I might be able to speak to some of that, I follow UE5_main relatively frequently and have been building experimental versions to test some new features.
To address improving lumen quality, the easy levers are of course to increase the final gather and reflections quality in the post-process volume. This generally improves the resolve of GI and reflections especially. The rock is black in your scene because geometry below a certain height and distance threshold are culled from the lumen scene for performance reasons. You can remedy this by increasing the lumen scene detail value. Furthermore, I note your scalability is set to high, which would explain some of the lower quality. High targets open worlds at 60FPS, which means near-field detail and reflection quality are degraded. Increase your settings to epic and you should notice an improvement. It also doesn’t look like non-SS GI is showing up in your lumen scene entirely, what version are you using?

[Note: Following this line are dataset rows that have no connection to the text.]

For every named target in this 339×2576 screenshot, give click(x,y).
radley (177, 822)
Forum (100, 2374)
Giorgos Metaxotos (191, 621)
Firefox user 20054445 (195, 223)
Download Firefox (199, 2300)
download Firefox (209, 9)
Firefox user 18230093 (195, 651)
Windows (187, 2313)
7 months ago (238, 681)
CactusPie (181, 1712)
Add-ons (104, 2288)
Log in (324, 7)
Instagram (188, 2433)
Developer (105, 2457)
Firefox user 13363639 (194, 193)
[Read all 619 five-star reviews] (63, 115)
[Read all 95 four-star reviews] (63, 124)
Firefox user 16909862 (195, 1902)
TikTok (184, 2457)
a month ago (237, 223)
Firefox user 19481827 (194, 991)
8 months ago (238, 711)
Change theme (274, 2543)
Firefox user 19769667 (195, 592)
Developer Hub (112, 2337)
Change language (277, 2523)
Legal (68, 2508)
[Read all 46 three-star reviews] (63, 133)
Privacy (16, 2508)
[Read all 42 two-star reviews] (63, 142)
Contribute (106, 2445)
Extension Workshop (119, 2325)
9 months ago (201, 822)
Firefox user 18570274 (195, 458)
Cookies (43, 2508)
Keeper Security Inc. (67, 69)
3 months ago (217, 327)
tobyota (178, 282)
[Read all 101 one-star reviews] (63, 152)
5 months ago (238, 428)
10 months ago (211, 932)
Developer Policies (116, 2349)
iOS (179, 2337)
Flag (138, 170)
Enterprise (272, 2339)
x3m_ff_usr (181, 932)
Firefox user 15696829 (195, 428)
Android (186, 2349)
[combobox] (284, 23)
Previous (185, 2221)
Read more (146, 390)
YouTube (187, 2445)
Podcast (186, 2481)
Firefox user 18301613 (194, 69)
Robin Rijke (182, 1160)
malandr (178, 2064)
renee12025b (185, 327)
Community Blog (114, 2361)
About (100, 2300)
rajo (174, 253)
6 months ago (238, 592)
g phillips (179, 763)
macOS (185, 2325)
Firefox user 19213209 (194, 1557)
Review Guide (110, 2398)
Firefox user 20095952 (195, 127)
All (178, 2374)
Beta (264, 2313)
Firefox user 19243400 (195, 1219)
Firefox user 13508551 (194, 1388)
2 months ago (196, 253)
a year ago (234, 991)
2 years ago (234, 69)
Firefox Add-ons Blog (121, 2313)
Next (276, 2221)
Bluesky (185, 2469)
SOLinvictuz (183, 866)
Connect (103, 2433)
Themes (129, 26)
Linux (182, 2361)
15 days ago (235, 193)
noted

There is in fact translucency, but it’s rather meagre in 5.0. Low-resolution radiance probes are used to shade translucency (in addition to screen-space reflections), and while that avoids light leaking, it means the translucent reflections are noticably dull and low-res. In 5.1, which is in production, Lumen supports high-quality translucent reflections, which are indistinguishable from the regular reflection modes. I’ve tried them out myself and they are effective and performant.
As for improvements, there are quite a few coming down the pipe for 5.1. Solutions for over-occlusion on foliage and other alpha-tested geometry, support for subsurface scattering and two-sided foliage shading affecting GI, improved reflections definition, scalability and performance, light-leaking solutions, and more, in addition to massive performance improvements in general.
I’ve tried out most or all of these features, and I’ve found they all work great. When 5.1 will actually arrive is something I don’t know, so it means these features remain walled-off to the people who know how to build UE5 and are comfortable taking risks on an unstable engine.